Chatbot for registering urban problems

Primary LanguageJupyter Notebook

Bot137

Introducing a demo version of a Chatbot137 for registering urban problems - a solution aimed at improving the current process of issue reporting through a simple chatbot. This demo chatbot is designed to demonstrate how technology can be leveraged to provide citizens with an easy and convenient way to report urban problems such as potholes, damaged sidewalks, broken street lights, and more directly to the concerned authorities.

However, it should be noted that this chatbot is trained on limited data generated by the creators and their friends.

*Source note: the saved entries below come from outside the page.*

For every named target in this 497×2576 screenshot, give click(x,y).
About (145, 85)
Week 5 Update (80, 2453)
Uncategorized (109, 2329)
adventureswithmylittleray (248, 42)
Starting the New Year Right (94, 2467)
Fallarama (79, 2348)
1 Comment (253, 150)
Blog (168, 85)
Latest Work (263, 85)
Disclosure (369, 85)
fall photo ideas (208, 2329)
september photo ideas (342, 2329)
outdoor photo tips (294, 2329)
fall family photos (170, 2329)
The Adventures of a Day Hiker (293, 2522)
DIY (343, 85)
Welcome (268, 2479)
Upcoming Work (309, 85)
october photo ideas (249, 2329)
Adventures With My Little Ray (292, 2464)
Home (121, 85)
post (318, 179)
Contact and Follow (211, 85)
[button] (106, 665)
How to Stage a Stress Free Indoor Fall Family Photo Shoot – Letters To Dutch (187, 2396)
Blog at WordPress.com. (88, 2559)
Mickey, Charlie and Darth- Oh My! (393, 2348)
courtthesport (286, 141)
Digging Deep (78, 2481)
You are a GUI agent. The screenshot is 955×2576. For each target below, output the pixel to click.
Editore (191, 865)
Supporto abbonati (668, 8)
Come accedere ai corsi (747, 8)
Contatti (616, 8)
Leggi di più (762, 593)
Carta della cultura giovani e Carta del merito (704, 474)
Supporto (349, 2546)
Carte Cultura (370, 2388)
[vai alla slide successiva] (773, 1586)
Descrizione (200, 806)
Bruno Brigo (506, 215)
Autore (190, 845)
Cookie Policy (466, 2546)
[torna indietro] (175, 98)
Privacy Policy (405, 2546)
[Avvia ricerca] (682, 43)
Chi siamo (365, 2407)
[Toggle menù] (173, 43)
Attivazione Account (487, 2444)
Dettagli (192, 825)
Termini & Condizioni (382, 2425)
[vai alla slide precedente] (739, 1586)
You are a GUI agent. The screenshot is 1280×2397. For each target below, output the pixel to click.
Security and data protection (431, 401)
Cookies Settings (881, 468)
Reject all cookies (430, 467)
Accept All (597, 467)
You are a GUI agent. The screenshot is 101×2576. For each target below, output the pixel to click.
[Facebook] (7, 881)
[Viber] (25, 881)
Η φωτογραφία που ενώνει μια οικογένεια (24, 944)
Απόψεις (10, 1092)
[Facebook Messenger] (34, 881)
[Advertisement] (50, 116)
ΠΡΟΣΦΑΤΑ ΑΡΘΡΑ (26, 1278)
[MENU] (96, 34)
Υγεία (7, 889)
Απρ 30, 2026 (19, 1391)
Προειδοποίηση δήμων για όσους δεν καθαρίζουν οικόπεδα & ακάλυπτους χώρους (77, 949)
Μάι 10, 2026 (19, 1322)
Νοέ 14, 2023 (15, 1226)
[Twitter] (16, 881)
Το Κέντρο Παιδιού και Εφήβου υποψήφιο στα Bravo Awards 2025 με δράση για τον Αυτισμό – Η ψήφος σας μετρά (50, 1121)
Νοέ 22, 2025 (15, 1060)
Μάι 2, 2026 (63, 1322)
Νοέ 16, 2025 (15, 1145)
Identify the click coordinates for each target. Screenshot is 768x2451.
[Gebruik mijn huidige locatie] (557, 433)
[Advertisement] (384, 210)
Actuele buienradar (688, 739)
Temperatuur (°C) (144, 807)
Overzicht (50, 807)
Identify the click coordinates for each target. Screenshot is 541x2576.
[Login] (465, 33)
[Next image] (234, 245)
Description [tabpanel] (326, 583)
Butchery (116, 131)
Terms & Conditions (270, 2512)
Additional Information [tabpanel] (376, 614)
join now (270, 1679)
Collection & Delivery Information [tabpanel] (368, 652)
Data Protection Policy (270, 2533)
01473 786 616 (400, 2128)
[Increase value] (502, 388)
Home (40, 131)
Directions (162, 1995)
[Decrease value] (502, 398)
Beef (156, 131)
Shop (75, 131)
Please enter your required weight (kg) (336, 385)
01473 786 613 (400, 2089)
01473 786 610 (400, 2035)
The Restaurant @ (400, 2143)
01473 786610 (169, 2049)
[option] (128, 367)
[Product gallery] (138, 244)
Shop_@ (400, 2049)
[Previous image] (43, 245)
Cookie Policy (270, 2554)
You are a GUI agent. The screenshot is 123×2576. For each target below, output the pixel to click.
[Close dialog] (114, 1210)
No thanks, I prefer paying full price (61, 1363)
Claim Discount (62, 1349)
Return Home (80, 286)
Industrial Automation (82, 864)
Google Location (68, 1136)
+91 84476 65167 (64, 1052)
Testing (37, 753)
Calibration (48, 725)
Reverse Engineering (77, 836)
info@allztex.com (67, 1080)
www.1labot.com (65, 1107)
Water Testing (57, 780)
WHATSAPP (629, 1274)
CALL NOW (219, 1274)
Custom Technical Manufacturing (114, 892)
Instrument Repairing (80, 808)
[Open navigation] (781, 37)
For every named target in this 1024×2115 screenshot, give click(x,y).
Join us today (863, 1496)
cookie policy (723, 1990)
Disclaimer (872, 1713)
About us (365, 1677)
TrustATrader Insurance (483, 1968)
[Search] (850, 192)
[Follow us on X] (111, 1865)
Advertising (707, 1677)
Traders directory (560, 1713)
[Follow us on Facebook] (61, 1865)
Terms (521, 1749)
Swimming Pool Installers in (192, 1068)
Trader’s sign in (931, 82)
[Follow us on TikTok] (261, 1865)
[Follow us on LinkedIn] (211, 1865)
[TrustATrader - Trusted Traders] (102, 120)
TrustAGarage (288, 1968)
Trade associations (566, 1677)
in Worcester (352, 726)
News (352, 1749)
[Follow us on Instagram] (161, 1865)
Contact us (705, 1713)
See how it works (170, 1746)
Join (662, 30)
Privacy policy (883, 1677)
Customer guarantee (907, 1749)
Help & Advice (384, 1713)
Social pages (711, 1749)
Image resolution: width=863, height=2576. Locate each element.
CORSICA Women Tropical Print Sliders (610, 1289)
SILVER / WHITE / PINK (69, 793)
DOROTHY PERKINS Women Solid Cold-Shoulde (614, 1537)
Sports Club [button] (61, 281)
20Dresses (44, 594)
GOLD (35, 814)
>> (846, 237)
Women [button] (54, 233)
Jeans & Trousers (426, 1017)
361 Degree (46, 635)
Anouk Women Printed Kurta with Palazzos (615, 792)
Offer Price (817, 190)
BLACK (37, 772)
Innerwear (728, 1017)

The data is unofficial and the purpose of this demo is to show the potential for improvement in the current 137 call center of the municipality of Tehran.

The chatbot uses natural language processing to understand and categorize the reported issues based on the information provided by the user (Detailed information about model training can be found below).

Running demo

git clone https://github.com/ahkarimi/bot137.git
cd bot137/Demo
pip install -r requirements.txt
python wsgi.py
  • open browser with this url: localhost:5000

Text Classification Report

Text classification is a common problem in Natural Language Processing (NLP) that involves assigning predefined categories to a given text document. In this report, we compare four popular machine learning algorithms for text classification: RandomForestClassifier, LinearSVC, MultinomialNB, and LogisticRegression.

Methodology:

For text representation, we used the Term Frequency-Inverse Document Frequency (TFIDF) method, which is a widely used method for text classification. The algorithms were trained on a dataset of text documents and their corresponding labels. The performance of each algorithm was evaluated using accuracy.

Results:

The results show that the Logistic Regression algorithm outperforms the other algorithms with an accuracy of 95.30%. The LinearSVC performed well with an accuracy of 94.92%. The RandomForestClassifier algorithm had an accuracy of 93.40%. The MultinomialNB algorithm had the lowest performance with an accuracy of 92.22%.

Conclusion:

Based on the results, the Logistic Regression algorithm is the best performer for text classification in this demo. The performance of the algorithms may vary depending on the size and quality of the data and the specific requirements of the problem. However, the results provide a good starting point for further analysis and improvement.